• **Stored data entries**
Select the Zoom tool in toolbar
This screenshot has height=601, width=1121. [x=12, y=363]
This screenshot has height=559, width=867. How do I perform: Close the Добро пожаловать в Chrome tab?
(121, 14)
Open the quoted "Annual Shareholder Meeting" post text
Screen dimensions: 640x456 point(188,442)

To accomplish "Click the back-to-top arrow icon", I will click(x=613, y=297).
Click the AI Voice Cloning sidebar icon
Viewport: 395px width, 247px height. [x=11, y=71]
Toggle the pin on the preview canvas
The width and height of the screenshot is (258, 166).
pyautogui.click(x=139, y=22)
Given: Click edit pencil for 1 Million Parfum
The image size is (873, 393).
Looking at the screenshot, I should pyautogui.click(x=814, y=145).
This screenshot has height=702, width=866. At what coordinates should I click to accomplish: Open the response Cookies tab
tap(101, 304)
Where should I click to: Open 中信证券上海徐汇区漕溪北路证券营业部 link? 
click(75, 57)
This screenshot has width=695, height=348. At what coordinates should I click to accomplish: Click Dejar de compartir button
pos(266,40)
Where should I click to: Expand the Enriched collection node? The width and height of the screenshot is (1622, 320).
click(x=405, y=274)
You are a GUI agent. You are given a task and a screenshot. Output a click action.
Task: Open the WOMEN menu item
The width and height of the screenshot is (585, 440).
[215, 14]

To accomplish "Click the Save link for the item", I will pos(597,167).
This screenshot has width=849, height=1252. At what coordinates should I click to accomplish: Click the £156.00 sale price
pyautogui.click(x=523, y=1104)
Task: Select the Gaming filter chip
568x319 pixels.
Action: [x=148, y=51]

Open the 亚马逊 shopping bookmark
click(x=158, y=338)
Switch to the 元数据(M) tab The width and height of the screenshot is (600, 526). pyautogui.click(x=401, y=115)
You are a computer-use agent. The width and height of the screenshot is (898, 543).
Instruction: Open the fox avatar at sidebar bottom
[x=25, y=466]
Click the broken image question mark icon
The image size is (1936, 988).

• **EXERCISE**
From the entries, report every line in which the string "item" occurs.

• **ANSWER FOR THE TASK**
Task: Open the WOMEN menu item
To accomplish "Click the Save link for the item", I will pos(597,167).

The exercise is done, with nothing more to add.